(Beginning of RECORDS FOR THIS TASK)

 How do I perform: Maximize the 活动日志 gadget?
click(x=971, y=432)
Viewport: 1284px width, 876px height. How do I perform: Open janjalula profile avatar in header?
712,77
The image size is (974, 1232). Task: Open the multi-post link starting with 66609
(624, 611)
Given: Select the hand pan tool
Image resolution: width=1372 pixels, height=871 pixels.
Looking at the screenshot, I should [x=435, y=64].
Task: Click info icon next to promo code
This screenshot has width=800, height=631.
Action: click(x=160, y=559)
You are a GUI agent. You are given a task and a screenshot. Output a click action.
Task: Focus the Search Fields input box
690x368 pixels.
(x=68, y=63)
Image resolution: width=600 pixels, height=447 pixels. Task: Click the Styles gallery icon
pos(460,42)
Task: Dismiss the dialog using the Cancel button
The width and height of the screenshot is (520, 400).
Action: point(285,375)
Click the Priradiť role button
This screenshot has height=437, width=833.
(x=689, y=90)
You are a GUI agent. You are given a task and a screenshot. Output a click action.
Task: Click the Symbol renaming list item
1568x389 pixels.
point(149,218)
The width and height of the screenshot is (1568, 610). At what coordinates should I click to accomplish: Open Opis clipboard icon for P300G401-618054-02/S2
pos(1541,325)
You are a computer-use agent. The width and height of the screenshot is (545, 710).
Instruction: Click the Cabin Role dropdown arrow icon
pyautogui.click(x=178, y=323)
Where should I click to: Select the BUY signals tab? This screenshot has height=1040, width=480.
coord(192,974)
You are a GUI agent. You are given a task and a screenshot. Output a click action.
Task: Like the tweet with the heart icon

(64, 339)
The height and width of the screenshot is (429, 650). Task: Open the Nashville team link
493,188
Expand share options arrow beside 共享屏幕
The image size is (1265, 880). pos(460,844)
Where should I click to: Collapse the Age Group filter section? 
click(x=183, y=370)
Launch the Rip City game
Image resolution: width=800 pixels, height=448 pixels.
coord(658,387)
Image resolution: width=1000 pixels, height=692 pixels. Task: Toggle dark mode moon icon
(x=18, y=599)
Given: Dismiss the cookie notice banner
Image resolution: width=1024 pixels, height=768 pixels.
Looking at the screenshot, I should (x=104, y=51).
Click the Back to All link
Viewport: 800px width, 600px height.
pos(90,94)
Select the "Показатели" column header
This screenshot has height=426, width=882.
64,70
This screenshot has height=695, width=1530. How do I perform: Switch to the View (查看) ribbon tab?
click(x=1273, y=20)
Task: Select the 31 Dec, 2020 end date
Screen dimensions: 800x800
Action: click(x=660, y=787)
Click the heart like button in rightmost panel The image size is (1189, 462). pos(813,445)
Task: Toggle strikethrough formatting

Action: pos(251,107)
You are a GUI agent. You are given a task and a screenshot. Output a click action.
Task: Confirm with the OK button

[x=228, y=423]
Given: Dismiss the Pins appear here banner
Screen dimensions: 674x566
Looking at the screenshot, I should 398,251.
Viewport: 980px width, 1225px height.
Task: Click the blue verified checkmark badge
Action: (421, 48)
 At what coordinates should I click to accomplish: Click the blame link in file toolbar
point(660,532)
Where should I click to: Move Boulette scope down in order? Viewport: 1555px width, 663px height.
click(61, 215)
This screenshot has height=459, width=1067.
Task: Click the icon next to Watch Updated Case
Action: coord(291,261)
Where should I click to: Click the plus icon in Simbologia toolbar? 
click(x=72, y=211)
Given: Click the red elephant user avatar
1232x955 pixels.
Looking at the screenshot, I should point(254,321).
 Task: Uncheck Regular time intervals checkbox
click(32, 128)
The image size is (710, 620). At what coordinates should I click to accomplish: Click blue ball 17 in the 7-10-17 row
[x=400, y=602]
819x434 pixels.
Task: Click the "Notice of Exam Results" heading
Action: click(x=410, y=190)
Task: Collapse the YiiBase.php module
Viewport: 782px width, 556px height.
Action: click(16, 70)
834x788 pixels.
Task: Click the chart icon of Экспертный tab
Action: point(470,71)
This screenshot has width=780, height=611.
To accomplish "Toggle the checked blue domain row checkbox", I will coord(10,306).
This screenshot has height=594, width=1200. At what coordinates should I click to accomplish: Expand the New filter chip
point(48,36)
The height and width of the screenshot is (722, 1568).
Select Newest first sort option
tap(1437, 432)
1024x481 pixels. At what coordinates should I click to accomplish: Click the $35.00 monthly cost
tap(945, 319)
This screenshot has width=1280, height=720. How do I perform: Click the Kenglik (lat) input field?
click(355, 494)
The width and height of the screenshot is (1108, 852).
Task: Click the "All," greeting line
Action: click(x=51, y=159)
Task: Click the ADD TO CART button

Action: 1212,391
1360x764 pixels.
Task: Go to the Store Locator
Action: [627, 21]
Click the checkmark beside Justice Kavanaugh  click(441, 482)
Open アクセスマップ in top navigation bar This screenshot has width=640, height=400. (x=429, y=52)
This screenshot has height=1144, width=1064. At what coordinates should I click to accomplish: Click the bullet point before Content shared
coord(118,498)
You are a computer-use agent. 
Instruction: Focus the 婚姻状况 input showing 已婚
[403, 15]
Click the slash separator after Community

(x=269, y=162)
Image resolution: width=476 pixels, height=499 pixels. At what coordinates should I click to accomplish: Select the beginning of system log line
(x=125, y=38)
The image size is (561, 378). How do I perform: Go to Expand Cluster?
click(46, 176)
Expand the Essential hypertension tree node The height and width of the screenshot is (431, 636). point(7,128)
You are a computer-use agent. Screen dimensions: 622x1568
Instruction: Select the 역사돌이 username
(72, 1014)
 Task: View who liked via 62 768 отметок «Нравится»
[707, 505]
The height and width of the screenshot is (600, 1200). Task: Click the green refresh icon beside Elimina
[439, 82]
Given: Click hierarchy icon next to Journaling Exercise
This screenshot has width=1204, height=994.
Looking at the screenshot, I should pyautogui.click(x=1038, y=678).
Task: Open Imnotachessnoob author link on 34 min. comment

(End of RECORDS FOR THIS TASK)

_WORK TO COMPLETE_:
Copy only the entries from the first line to the line with "Task: Dismiss the", each exactly as it appears.

_EXPECTED ANSWER_:
 How do I perform: Maximize the 活动日志 gadget?
click(x=971, y=432)
Viewport: 1284px width, 876px height. How do I perform: Open janjalula profile avatar in header?
712,77
The image size is (974, 1232). Task: Open the multi-post link starting with 66609
(624, 611)
Given: Select the hand pan tool
Image resolution: width=1372 pixels, height=871 pixels.
Looking at the screenshot, I should [x=435, y=64].
Task: Click info icon next to promo code
This screenshot has width=800, height=631.
Action: click(x=160, y=559)
You are a GUI agent. You are given a task and a screenshot. Output a click action.
Task: Focus the Search Fields input box
690x368 pixels.
(x=68, y=63)
Image resolution: width=600 pixels, height=447 pixels. Task: Click the Styles gallery icon
pos(460,42)
Task: Dismiss the dialog using the Cancel button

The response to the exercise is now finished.